:: BRIEF ::
Set down each of the following items exactly as it appears, line for line.

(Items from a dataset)
• • •

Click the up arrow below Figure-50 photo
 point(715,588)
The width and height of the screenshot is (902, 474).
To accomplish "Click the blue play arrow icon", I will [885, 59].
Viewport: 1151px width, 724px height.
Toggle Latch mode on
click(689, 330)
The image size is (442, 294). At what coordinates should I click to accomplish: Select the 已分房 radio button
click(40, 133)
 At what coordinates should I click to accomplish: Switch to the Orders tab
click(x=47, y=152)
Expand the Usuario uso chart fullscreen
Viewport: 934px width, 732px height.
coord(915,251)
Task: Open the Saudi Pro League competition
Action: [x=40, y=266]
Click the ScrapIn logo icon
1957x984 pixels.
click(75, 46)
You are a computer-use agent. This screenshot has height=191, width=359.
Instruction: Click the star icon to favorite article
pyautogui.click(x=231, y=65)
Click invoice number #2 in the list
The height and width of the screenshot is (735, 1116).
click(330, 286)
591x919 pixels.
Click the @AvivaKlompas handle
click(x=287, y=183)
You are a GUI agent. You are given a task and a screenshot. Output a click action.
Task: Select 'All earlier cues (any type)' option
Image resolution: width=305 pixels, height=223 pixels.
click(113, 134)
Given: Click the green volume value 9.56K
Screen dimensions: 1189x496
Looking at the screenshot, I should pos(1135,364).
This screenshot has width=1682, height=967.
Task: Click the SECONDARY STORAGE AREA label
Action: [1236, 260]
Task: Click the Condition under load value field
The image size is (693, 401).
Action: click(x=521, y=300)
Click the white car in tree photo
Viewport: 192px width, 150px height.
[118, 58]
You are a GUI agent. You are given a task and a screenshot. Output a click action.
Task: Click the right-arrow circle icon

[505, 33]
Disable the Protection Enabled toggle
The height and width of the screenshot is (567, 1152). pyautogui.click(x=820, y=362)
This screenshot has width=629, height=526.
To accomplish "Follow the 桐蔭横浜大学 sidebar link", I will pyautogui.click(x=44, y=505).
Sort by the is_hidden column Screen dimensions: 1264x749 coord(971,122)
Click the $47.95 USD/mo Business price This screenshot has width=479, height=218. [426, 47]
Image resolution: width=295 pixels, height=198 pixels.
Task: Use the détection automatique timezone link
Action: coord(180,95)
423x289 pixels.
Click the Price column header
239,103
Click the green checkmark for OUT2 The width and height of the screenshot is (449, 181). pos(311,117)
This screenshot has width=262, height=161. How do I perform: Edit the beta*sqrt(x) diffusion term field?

• • •

:: RESPONSE TO THE EXERCISE ::
Click the up arrow below Figure-50 photo
 point(715,588)
The width and height of the screenshot is (902, 474).
To accomplish "Click the blue play arrow icon", I will [885, 59].
Viewport: 1151px width, 724px height.
Toggle Latch mode on
click(689, 330)
The image size is (442, 294). At what coordinates should I click to accomplish: Select the 已分房 radio button
click(40, 133)
 At what coordinates should I click to accomplish: Switch to the Orders tab
click(x=47, y=152)
Expand the Usuario uso chart fullscreen
Viewport: 934px width, 732px height.
coord(915,251)
Task: Open the Saudi Pro League competition
Action: [x=40, y=266]
Click the ScrapIn logo icon
1957x984 pixels.
click(75, 46)
You are a computer-use agent. This screenshot has height=191, width=359.
Instruction: Click the star icon to favorite article
pyautogui.click(x=231, y=65)
Click invoice number #2 in the list
The height and width of the screenshot is (735, 1116).
click(330, 286)
591x919 pixels.
Click the @AvivaKlompas handle
click(x=287, y=183)
You are a GUI agent. You are given a task and a screenshot. Output a click action.
Task: Select 'All earlier cues (any type)' option
Image resolution: width=305 pixels, height=223 pixels.
click(113, 134)
Given: Click the green volume value 9.56K
Screen dimensions: 1189x496
Looking at the screenshot, I should pos(1135,364).
This screenshot has width=1682, height=967.
Task: Click the SECONDARY STORAGE AREA label
Action: [1236, 260]
Task: Click the Condition under load value field
The image size is (693, 401).
Action: click(x=521, y=300)
Click the white car in tree photo
Viewport: 192px width, 150px height.
[118, 58]
You are a GUI agent. You are given a task and a screenshot. Output a click action.
Task: Click the right-arrow circle icon

[505, 33]
Disable the Protection Enabled toggle
The height and width of the screenshot is (567, 1152). pyautogui.click(x=820, y=362)
This screenshot has width=629, height=526.
To accomplish "Follow the 桐蔭横浜大学 sidebar link", I will pyautogui.click(x=44, y=505).
Sort by the is_hidden column Screen dimensions: 1264x749 coord(971,122)
Click the $47.95 USD/mo Business price This screenshot has width=479, height=218. [426, 47]
Image resolution: width=295 pixels, height=198 pixels.
Task: Use the détection automatique timezone link
Action: coord(180,95)
423x289 pixels.
Click the Price column header
239,103
Click the green checkmark for OUT2 The width and height of the screenshot is (449, 181). pos(311,117)
This screenshot has width=262, height=161. How do I perform: Edit the beta*sqrt(x) diffusion term field?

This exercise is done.